*** ENTRIES SHOWN ***
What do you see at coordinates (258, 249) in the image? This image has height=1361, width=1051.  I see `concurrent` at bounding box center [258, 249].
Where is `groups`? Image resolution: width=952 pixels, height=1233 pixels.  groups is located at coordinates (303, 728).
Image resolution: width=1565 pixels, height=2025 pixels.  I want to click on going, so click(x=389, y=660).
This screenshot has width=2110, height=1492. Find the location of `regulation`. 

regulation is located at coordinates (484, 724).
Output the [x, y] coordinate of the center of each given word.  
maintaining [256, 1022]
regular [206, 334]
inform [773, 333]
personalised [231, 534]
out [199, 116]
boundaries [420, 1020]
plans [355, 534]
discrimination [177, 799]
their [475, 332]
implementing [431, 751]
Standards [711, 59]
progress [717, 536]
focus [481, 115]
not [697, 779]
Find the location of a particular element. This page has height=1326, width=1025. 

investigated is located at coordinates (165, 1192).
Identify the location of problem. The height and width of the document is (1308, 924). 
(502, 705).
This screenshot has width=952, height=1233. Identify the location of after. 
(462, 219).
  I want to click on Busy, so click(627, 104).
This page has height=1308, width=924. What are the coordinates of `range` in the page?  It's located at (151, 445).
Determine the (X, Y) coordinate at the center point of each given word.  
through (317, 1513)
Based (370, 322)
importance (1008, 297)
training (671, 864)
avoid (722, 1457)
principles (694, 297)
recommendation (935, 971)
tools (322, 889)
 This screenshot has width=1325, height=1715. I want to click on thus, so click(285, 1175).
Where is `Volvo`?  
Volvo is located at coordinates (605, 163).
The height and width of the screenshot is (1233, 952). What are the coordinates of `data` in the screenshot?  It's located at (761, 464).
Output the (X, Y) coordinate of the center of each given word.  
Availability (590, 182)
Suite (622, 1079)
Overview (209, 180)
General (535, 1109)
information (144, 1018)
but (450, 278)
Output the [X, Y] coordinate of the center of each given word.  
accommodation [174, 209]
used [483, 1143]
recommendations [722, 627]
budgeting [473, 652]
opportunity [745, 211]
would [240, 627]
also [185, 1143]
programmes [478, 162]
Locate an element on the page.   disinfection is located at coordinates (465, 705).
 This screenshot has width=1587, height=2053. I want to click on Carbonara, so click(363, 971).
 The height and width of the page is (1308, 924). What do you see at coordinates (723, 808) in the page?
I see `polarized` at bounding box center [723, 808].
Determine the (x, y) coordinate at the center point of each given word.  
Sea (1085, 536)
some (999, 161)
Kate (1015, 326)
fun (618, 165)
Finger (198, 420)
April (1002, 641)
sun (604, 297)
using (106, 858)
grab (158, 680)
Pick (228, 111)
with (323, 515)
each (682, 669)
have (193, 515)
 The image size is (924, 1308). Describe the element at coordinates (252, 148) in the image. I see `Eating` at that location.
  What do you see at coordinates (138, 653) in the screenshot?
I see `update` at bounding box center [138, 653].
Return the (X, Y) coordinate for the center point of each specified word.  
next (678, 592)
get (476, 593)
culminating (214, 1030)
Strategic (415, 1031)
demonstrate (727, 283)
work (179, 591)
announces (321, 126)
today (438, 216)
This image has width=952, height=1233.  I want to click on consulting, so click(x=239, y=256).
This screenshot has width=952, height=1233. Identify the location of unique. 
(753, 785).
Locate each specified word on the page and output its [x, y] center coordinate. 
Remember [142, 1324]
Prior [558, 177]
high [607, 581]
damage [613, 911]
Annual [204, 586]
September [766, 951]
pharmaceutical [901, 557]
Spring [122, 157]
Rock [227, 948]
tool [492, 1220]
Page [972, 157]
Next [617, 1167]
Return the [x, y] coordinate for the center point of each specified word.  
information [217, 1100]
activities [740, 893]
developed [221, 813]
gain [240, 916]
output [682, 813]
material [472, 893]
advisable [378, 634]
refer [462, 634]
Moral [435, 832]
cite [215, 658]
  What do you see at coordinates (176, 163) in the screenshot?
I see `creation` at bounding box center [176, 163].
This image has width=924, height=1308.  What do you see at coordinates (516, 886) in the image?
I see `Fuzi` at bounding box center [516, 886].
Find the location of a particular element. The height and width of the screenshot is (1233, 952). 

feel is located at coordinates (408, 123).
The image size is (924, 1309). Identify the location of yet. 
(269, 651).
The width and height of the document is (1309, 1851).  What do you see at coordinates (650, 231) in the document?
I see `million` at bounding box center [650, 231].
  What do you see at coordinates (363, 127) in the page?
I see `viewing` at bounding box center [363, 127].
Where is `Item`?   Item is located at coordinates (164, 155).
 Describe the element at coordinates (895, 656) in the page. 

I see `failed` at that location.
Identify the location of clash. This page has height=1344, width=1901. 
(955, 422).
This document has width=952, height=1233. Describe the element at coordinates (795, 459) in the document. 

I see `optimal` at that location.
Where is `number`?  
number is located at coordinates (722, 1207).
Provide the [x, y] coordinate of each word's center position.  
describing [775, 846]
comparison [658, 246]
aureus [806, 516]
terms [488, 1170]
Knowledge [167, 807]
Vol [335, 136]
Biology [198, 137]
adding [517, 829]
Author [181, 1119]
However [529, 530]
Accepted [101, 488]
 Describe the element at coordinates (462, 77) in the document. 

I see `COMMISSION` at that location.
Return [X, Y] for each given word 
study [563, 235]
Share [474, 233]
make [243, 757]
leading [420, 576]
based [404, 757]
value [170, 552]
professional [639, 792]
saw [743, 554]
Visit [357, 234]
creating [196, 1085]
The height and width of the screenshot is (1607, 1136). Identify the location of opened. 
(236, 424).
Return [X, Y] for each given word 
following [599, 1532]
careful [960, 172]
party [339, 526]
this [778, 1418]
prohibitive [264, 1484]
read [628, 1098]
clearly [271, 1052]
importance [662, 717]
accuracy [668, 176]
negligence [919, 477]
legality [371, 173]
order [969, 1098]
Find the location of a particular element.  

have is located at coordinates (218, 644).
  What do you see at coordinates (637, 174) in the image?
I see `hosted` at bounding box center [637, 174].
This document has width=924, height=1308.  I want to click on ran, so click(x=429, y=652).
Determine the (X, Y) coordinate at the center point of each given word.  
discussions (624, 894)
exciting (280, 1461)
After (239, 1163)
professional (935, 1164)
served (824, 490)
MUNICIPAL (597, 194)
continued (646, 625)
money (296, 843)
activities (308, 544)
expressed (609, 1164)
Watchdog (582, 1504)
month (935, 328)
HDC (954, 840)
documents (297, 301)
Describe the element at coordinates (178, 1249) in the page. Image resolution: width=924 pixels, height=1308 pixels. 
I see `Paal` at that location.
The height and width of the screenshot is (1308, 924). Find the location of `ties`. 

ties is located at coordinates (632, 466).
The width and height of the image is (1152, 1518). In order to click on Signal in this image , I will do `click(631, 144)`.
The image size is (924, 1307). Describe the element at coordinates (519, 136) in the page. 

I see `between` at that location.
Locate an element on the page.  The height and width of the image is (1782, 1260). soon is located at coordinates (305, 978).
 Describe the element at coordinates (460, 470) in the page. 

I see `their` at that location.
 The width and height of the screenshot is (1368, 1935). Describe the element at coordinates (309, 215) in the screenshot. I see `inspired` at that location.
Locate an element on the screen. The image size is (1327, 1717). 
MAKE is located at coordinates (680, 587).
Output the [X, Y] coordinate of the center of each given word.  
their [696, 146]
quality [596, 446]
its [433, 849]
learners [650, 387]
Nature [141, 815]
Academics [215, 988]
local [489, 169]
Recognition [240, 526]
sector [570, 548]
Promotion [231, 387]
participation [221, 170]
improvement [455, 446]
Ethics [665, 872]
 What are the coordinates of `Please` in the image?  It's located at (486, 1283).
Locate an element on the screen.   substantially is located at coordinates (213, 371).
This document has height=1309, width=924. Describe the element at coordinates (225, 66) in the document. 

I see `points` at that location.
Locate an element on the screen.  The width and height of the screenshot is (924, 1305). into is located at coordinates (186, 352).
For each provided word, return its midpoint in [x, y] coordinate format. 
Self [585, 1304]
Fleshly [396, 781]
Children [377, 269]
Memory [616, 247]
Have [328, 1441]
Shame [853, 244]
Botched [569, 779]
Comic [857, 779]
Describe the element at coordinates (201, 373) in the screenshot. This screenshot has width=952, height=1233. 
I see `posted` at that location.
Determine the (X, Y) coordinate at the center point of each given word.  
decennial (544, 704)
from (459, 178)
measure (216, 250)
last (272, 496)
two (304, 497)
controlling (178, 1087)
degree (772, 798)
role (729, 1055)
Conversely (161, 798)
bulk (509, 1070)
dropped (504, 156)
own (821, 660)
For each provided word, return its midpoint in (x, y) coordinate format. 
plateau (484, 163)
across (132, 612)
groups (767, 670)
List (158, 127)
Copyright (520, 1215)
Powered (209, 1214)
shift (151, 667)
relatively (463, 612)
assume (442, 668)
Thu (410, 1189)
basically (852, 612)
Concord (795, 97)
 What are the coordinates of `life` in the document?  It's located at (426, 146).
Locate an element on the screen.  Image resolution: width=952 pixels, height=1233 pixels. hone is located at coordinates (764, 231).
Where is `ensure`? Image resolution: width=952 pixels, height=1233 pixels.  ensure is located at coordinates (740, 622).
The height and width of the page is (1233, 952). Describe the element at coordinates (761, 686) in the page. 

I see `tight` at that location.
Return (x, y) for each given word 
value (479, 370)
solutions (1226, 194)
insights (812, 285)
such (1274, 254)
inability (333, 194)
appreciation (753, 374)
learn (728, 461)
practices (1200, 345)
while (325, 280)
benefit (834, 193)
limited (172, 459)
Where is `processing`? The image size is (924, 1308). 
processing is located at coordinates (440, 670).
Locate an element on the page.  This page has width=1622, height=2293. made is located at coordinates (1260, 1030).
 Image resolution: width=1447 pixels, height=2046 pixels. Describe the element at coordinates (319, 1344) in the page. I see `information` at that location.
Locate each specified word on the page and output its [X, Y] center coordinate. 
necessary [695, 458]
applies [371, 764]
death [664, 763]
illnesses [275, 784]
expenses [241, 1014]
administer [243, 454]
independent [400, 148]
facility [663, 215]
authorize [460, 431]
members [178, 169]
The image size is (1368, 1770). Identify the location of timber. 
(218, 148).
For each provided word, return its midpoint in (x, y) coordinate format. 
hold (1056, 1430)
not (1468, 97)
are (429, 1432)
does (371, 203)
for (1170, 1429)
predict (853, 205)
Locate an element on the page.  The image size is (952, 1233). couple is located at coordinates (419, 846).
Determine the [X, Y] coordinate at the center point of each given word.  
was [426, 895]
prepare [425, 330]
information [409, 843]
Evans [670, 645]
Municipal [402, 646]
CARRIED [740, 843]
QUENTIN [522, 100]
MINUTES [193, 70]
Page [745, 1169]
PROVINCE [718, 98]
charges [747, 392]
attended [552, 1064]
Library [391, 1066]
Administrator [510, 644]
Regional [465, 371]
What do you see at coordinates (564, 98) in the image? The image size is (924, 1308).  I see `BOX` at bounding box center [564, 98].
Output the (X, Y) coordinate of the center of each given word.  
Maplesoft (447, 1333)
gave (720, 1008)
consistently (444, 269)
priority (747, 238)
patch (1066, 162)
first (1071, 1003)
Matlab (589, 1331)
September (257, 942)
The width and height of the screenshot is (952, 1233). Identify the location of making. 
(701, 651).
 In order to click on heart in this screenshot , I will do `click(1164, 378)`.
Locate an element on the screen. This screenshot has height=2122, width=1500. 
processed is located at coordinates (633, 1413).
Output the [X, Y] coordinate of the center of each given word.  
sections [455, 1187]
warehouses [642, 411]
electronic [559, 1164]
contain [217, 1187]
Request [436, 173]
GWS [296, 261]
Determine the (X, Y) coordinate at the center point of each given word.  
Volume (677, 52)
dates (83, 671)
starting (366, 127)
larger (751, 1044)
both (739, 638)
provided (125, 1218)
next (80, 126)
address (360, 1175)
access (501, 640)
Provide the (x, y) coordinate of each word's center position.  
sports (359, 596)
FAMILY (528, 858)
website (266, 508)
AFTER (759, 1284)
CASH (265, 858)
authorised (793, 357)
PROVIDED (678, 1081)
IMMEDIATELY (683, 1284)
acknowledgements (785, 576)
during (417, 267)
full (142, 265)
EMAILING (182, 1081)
***
Pull out the data above word for word, from the line containing "accuracy [668, 176]" down to the line containing "center [637, 174].", with both of those lines included.

**WRITTEN SOLUTION:**
accuracy [668, 176]
negligence [919, 477]
legality [371, 173]
order [969, 1098]
Find the location of a particular element.  

have is located at coordinates (218, 644).
  What do you see at coordinates (637, 174) in the image?
I see `hosted` at bounding box center [637, 174].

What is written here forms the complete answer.